TASK ITEM:
Your output should consist of every record, copied exactly.

-- Opening Marker --

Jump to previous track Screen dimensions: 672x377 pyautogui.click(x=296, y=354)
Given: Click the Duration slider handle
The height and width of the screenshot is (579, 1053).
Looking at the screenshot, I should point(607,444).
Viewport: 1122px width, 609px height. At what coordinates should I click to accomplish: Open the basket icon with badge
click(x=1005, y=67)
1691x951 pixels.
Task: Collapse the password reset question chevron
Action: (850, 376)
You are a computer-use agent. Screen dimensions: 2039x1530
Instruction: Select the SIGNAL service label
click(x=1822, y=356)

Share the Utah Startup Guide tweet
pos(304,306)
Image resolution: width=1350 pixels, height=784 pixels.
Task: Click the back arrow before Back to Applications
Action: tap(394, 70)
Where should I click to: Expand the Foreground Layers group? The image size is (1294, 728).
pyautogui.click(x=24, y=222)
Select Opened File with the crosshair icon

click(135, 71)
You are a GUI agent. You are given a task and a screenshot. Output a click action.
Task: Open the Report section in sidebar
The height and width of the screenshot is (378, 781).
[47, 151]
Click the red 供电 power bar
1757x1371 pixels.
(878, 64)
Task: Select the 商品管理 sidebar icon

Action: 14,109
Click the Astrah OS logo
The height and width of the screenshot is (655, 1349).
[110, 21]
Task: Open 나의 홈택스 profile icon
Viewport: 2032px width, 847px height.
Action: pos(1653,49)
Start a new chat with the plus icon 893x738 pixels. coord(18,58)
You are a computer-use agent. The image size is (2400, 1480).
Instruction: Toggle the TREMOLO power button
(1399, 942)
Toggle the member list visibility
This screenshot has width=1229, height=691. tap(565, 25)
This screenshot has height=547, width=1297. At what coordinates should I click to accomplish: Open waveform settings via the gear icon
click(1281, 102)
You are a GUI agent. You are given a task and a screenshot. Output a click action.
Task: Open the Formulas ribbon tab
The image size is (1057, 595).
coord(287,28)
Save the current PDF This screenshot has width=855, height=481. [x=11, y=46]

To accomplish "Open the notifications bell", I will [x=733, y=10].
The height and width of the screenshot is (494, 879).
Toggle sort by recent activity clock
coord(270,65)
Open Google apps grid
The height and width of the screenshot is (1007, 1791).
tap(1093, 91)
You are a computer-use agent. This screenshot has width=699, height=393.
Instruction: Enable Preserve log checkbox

-- Closing Marker --

EXERCISE OUTPUT:
Jump to previous track Screen dimensions: 672x377 pyautogui.click(x=296, y=354)
Given: Click the Duration slider handle
The height and width of the screenshot is (579, 1053).
Looking at the screenshot, I should point(607,444).
Viewport: 1122px width, 609px height. At what coordinates should I click to accomplish: Open the basket icon with badge
click(x=1005, y=67)
1691x951 pixels.
Task: Collapse the password reset question chevron
Action: (850, 376)
You are a computer-use agent. Screen dimensions: 2039x1530
Instruction: Select the SIGNAL service label
click(x=1822, y=356)

Share the Utah Startup Guide tweet
pos(304,306)
Image resolution: width=1350 pixels, height=784 pixels.
Task: Click the back arrow before Back to Applications
Action: tap(394, 70)
Where should I click to: Expand the Foreground Layers group? The image size is (1294, 728).
pyautogui.click(x=24, y=222)
Select Opened File with the crosshair icon

click(135, 71)
You are a GUI agent. You are given a task and a screenshot. Output a click action.
Task: Open the Report section in sidebar
The height and width of the screenshot is (378, 781).
[47, 151]
Click the red 供电 power bar
1757x1371 pixels.
(878, 64)
Task: Select the 商品管理 sidebar icon

Action: 14,109
Click the Astrah OS logo
The height and width of the screenshot is (655, 1349).
[110, 21]
Task: Open 나의 홈택스 profile icon
Viewport: 2032px width, 847px height.
Action: pos(1653,49)
Start a new chat with the plus icon 893x738 pixels. coord(18,58)
You are a computer-use agent. The image size is (2400, 1480).
Instruction: Toggle the TREMOLO power button
(1399, 942)
Toggle the member list visibility
This screenshot has width=1229, height=691. tap(565, 25)
This screenshot has height=547, width=1297. At what coordinates should I click to accomplish: Open waveform settings via the gear icon
click(1281, 102)
You are a GUI agent. You are given a task and a screenshot. Output a click action.
Task: Open the Formulas ribbon tab
The image size is (1057, 595).
coord(287,28)
Save the current PDF This screenshot has width=855, height=481. [x=11, y=46]

To accomplish "Open the notifications bell", I will [x=733, y=10].
The height and width of the screenshot is (494, 879).
Toggle sort by recent activity clock
coord(270,65)
Open Google apps grid
The height and width of the screenshot is (1007, 1791).
tap(1093, 91)
You are a computer-use agent. This screenshot has width=699, height=393.
Instruction: Enable Preserve log checkbox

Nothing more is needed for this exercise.